* **WHAT THIS TASK INVOLVES**:
Nothing in the records may be left out or reworded; return them exactly.

* **RECORDS TO USE**:
== Segment start ==

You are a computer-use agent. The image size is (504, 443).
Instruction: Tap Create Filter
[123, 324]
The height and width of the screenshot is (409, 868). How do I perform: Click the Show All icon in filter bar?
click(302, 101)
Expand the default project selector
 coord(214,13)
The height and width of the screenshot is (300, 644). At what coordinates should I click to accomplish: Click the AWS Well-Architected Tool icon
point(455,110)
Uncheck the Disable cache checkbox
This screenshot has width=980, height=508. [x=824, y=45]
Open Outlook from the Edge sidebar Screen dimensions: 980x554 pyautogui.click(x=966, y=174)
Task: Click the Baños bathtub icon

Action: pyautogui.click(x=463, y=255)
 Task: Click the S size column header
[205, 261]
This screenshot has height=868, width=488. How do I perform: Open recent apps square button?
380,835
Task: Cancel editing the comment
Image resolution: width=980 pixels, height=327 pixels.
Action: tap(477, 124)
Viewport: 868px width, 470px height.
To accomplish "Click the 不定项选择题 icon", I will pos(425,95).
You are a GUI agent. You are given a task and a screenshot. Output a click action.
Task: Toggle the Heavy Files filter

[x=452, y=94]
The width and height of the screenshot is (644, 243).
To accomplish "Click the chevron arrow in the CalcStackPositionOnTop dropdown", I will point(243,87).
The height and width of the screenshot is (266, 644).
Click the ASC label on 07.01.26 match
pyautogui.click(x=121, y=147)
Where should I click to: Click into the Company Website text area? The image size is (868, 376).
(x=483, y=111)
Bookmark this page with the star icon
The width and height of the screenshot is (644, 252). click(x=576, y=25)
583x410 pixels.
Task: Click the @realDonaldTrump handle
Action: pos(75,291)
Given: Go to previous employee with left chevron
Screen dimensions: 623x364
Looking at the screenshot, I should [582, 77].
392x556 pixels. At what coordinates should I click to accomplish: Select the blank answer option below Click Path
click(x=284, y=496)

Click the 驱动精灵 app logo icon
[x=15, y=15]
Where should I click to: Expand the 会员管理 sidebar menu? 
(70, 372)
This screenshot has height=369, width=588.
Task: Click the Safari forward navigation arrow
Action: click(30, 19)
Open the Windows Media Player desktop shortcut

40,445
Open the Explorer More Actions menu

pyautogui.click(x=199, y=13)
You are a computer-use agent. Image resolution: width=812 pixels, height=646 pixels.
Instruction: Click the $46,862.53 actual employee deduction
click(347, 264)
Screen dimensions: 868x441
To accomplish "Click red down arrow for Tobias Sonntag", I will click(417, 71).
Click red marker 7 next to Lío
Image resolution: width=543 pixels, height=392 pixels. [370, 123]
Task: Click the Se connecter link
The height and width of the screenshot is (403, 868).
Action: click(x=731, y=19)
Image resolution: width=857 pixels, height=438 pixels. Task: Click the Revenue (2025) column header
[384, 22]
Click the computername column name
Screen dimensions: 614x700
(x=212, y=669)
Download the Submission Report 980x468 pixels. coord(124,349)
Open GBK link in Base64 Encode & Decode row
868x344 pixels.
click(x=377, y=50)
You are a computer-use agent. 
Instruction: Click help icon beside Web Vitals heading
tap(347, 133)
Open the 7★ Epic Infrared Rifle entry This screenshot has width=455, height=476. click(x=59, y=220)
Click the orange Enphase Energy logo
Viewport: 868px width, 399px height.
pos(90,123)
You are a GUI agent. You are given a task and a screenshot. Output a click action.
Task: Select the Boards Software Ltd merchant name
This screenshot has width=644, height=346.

== Segment end ==

* **SOLUTION BELOW**:
You are a computer-use agent. The image size is (504, 443).
Instruction: Tap Create Filter
[123, 324]
The height and width of the screenshot is (409, 868). How do I perform: Click the Show All icon in filter bar?
click(302, 101)
Expand the default project selector
 coord(214,13)
The height and width of the screenshot is (300, 644). At what coordinates should I click to accomplish: Click the AWS Well-Architected Tool icon
point(455,110)
Uncheck the Disable cache checkbox
This screenshot has width=980, height=508. [x=824, y=45]
Open Outlook from the Edge sidebar Screen dimensions: 980x554 pyautogui.click(x=966, y=174)
Task: Click the Baños bathtub icon

Action: pyautogui.click(x=463, y=255)
 Task: Click the S size column header
[205, 261]
This screenshot has height=868, width=488. How do I perform: Open recent apps square button?
380,835
Task: Cancel editing the comment
Image resolution: width=980 pixels, height=327 pixels.
Action: tap(477, 124)
Viewport: 868px width, 470px height.
To accomplish "Click the 不定项选择题 icon", I will pos(425,95).
You are a GUI agent. You are given a task and a screenshot. Output a click action.
Task: Toggle the Heavy Files filter

[x=452, y=94]
The width and height of the screenshot is (644, 243).
To accomplish "Click the chevron arrow in the CalcStackPositionOnTop dropdown", I will point(243,87).
The height and width of the screenshot is (266, 644).
Click the ASC label on 07.01.26 match
pyautogui.click(x=121, y=147)
Where should I click to: Click into the Company Website text area? The image size is (868, 376).
(x=483, y=111)
Bookmark this page with the star icon
The width and height of the screenshot is (644, 252). click(x=576, y=25)
583x410 pixels.
Task: Click the @realDonaldTrump handle
Action: pos(75,291)
Given: Go to previous employee with left chevron
Screen dimensions: 623x364
Looking at the screenshot, I should [582, 77].
392x556 pixels. At what coordinates should I click to accomplish: Select the blank answer option below Click Path
click(x=284, y=496)

Click the 驱动精灵 app logo icon
[x=15, y=15]
Where should I click to: Expand the 会员管理 sidebar menu? 
(70, 372)
This screenshot has height=369, width=588.
Task: Click the Safari forward navigation arrow
Action: click(30, 19)
Open the Windows Media Player desktop shortcut

40,445
Open the Explorer More Actions menu

pyautogui.click(x=199, y=13)
You are a computer-use agent. Image resolution: width=812 pixels, height=646 pixels.
Instruction: Click the $46,862.53 actual employee deduction
click(347, 264)
Screen dimensions: 868x441
To accomplish "Click red down arrow for Tobias Sonntag", I will click(417, 71).
Click red marker 7 next to Lío
Image resolution: width=543 pixels, height=392 pixels. [370, 123]
Task: Click the Se connecter link
The height and width of the screenshot is (403, 868).
Action: click(x=731, y=19)
Image resolution: width=857 pixels, height=438 pixels. Task: Click the Revenue (2025) column header
[384, 22]
Click the computername column name
Screen dimensions: 614x700
(x=212, y=669)
Download the Submission Report 980x468 pixels. coord(124,349)
Open GBK link in Base64 Encode & Decode row
868x344 pixels.
click(x=377, y=50)
You are a computer-use agent. 
Instruction: Click help icon beside Web Vitals heading
tap(347, 133)
Open the 7★ Epic Infrared Rifle entry This screenshot has width=455, height=476. click(x=59, y=220)
Click the orange Enphase Energy logo
Viewport: 868px width, 399px height.
pos(90,123)
You are a GUI agent. You are given a task and a screenshot. Output a click action.
Task: Select the Boards Software Ltd merchant name
This screenshot has width=644, height=346.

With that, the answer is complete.